Обсуждение, совет, аргументация – все это, поскольку оно оставляет окончательное суждение за индивидом, может, согласно Миллю, использоваться в том обществе, где свободе отдается должное уважение. Мы можем даже «навязывать» другому «соображения в помощь его суждению и увещевания, чтобы укрепить его волю»85. Мы можем в крайних случаях «предостерегать» его о нашем негативном суждении или чувствах отвращения и презрения. Мы можем избегать его общества и предупреждать других против него. Многие могут подумать, что здесь Милль находится в опасной близости от того, чтобы санкционировать принуждение, даже хотя он считает эти вещи «совершенно неотделимыми от неблагоприятных суждений других»86 и их никогда не следует применять ради наказания. Но если в этом направлении он и ошибался, определенно ясно, что он признавал в качестве важной истины, что в морали мы не обязаны выбирать между намеренным принуждением и безразличием.
ЭССЕ Милля «О свободе» подобно книге Токвиля «Демократия в Америке» было мощным призывом к ясному пониманию опасностей, сопровождающих блага демократического правления. Величайшая из этих опасностей, по их мнению, была не в том, что большинство может использовать свою власть для подавления меньшинства, а в том, что с распространением демократических идей оно может посчитать бесспорным, что ему следует так делать. Для Милля эти опасности были частью той цены, которую нужно заплатить за все то, что столь ценно в демократическом правлении.
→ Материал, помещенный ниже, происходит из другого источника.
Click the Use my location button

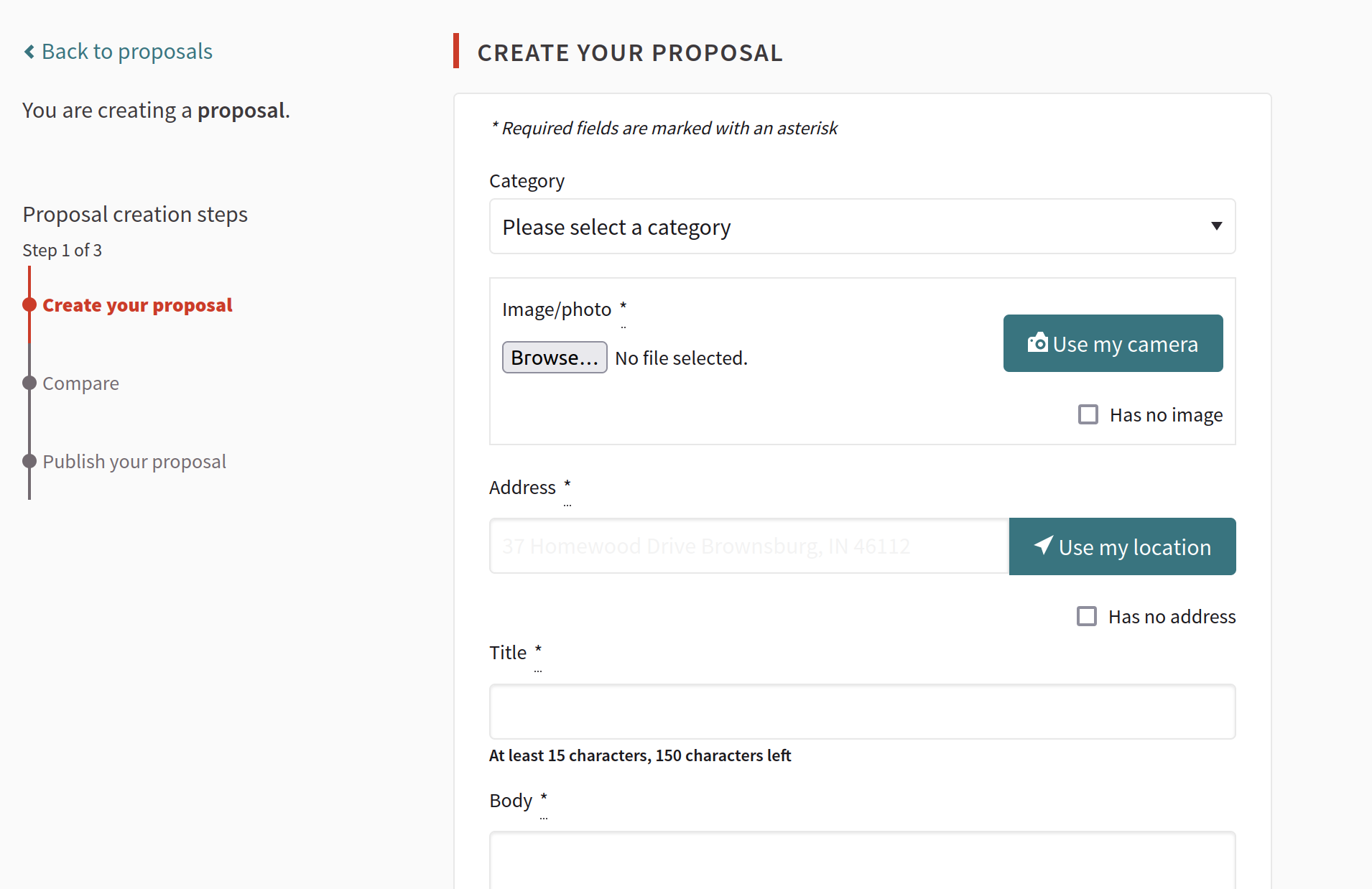pyautogui.click(x=1122, y=546)
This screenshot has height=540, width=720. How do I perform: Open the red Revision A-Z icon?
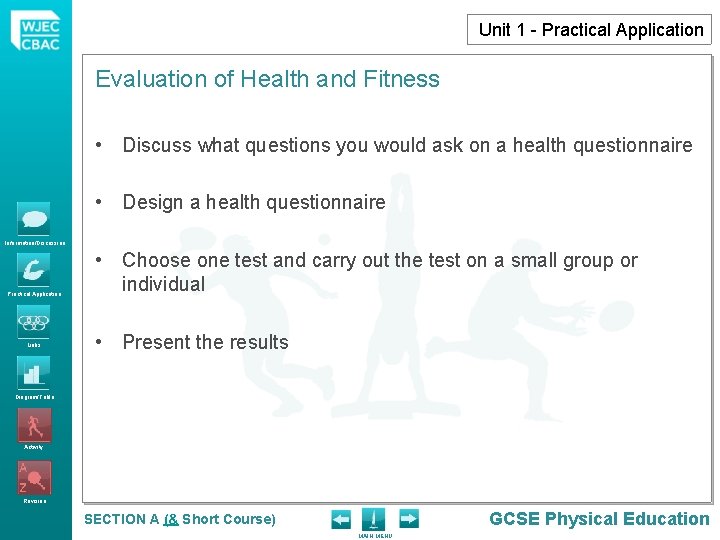point(34,478)
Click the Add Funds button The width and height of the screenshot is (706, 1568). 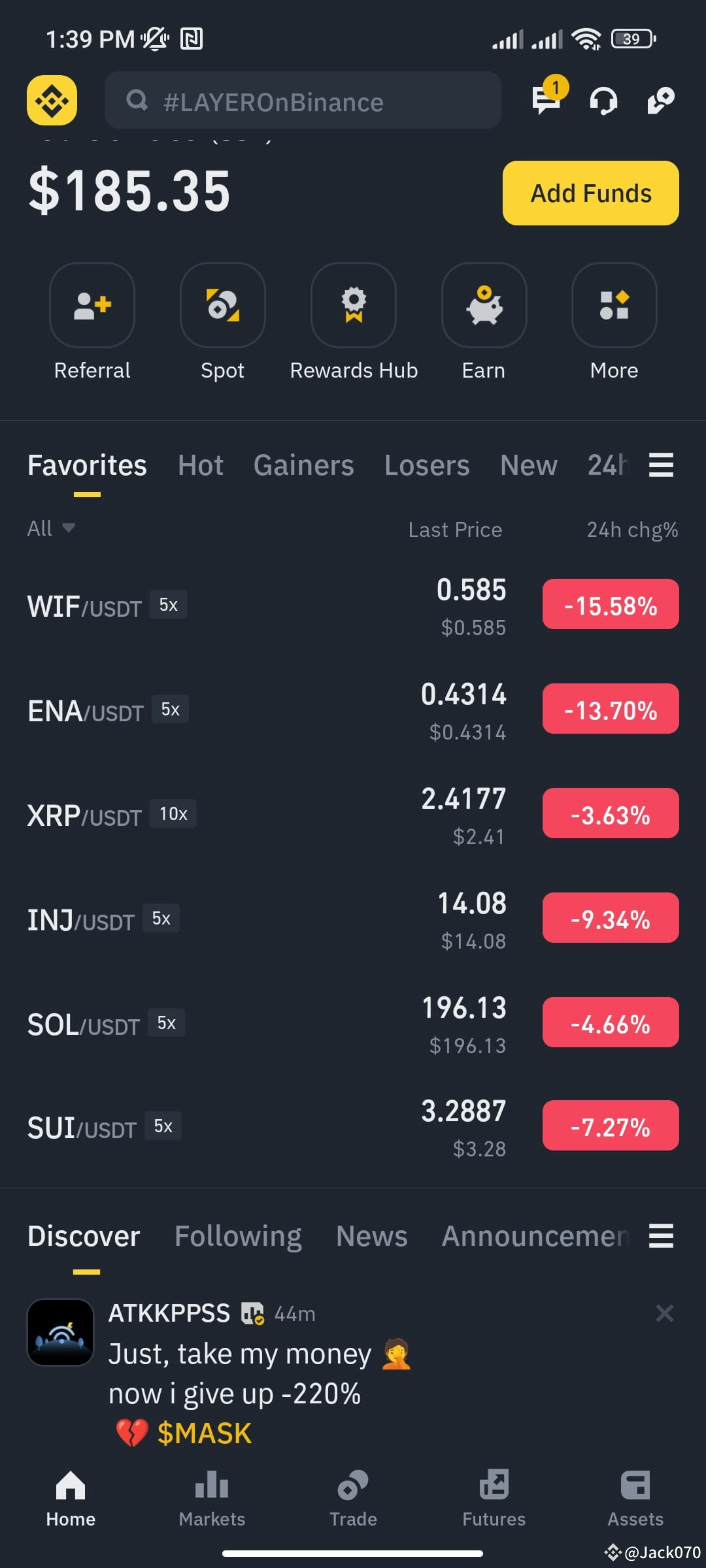point(591,193)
Он думал, что эту цену, несомненно, стоит заплатить; но он не уставал напоминать сторонникам демократии об этой опасности и необходимости быть бдительными. «Ограничение власти государства над индивидами нисколько не теряет в своей важности тогда, когда обладающие властью на регулярной основе подотчетны сообществу – то есть сильнейшей в нем партии»87. Милль делал на этой теме настолько большой акцент, что, по словам Морли, его эссе было в некотором отношении «одной из самых аристократических книг, когда-либо написанных»88. Конечно, доктрина Милля представляет собой резкий контраст с тем, какой упор делает Стивен на важность общественного мнения в вопросах морали и на функцию наказания как «выражения нравственных чувств общественности». Морли даже говорил, как сообщает Стивен в своем предисловии89, что там, где Милль защитил бы меньшинство от принуждения со стороны большинства, принципы Стивена оставили бы его беззащитным перед ним.